*** Input

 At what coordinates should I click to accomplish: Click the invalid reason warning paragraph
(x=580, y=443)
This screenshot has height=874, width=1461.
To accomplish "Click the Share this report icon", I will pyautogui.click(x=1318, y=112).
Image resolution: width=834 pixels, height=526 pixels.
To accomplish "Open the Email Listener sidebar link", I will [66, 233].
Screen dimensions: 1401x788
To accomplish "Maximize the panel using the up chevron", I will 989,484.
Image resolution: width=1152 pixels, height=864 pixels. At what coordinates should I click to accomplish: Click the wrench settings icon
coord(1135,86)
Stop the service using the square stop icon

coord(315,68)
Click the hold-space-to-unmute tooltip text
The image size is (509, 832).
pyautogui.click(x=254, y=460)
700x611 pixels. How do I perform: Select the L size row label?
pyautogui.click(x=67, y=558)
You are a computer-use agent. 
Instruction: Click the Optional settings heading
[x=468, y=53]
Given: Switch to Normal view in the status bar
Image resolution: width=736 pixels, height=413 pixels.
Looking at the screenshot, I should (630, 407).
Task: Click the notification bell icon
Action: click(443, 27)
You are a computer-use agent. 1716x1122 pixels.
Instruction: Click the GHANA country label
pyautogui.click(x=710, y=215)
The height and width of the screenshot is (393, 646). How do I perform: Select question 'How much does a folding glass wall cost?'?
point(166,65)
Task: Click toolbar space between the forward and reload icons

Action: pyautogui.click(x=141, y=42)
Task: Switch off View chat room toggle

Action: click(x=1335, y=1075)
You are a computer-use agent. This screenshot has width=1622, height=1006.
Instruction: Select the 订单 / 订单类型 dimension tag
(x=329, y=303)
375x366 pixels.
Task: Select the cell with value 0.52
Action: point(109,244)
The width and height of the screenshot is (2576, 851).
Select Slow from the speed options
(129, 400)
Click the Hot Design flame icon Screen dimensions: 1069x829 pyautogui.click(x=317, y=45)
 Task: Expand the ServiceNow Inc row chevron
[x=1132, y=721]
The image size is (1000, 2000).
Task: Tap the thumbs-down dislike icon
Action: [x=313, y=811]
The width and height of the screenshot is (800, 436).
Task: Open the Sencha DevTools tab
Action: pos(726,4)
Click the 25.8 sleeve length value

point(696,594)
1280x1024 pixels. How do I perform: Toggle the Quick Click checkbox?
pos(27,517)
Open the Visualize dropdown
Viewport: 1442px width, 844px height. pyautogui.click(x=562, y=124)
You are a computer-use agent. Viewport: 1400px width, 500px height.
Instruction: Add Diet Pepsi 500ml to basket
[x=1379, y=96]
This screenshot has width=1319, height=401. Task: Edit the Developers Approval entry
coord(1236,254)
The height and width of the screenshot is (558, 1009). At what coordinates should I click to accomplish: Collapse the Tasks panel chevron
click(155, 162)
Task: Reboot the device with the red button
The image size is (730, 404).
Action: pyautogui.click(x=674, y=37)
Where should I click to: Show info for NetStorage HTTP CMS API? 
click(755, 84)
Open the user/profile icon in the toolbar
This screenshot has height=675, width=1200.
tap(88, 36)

******

Work request = Reproduce the entire listing above exactly, leaving nothing out.

Answer =
 At what coordinates should I click to accomplish: Click the invalid reason warning paragraph
(x=580, y=443)
This screenshot has height=874, width=1461.
To accomplish "Click the Share this report icon", I will pyautogui.click(x=1318, y=112).
Image resolution: width=834 pixels, height=526 pixels.
To accomplish "Open the Email Listener sidebar link", I will [66, 233].
Screen dimensions: 1401x788
To accomplish "Maximize the panel using the up chevron", I will 989,484.
Image resolution: width=1152 pixels, height=864 pixels. At what coordinates should I click to accomplish: Click the wrench settings icon
coord(1135,86)
Stop the service using the square stop icon

coord(315,68)
Click the hold-space-to-unmute tooltip text
The image size is (509, 832).
pyautogui.click(x=254, y=460)
700x611 pixels. How do I perform: Select the L size row label?
pyautogui.click(x=67, y=558)
You are a computer-use agent. 
Instruction: Click the Optional settings heading
[x=468, y=53]
Given: Switch to Normal view in the status bar
Image resolution: width=736 pixels, height=413 pixels.
Looking at the screenshot, I should (630, 407).
Task: Click the notification bell icon
Action: click(443, 27)
You are a computer-use agent. 1716x1122 pixels.
Instruction: Click the GHANA country label
pyautogui.click(x=710, y=215)
The height and width of the screenshot is (393, 646). How do I perform: Select question 'How much does a folding glass wall cost?'?
point(166,65)
Task: Click toolbar space between the forward and reload icons

Action: pyautogui.click(x=141, y=42)
Task: Switch off View chat room toggle

Action: click(x=1335, y=1075)
You are a computer-use agent. This screenshot has width=1622, height=1006.
Instruction: Select the 订单 / 订单类型 dimension tag
(x=329, y=303)
375x366 pixels.
Task: Select the cell with value 0.52
Action: point(109,244)
The width and height of the screenshot is (2576, 851).
Select Slow from the speed options
(129, 400)
Click the Hot Design flame icon Screen dimensions: 1069x829 pyautogui.click(x=317, y=45)
 Task: Expand the ServiceNow Inc row chevron
[x=1132, y=721]
The image size is (1000, 2000).
Task: Tap the thumbs-down dislike icon
Action: [x=313, y=811]
The width and height of the screenshot is (800, 436).
Task: Open the Sencha DevTools tab
Action: pos(726,4)
Click the 25.8 sleeve length value

point(696,594)
1280x1024 pixels. How do I perform: Toggle the Quick Click checkbox?
pos(27,517)
Open the Visualize dropdown
Viewport: 1442px width, 844px height. pyautogui.click(x=562, y=124)
You are a computer-use agent. Viewport: 1400px width, 500px height.
Instruction: Add Diet Pepsi 500ml to basket
[x=1379, y=96]
This screenshot has width=1319, height=401. Task: Edit the Developers Approval entry
coord(1236,254)
The height and width of the screenshot is (558, 1009). At what coordinates should I click to accomplish: Collapse the Tasks panel chevron
click(155, 162)
Task: Reboot the device with the red button
The image size is (730, 404).
Action: pyautogui.click(x=674, y=37)
Where should I click to: Show info for NetStorage HTTP CMS API? 
click(755, 84)
Open the user/profile icon in the toolbar
This screenshot has height=675, width=1200.
tap(88, 36)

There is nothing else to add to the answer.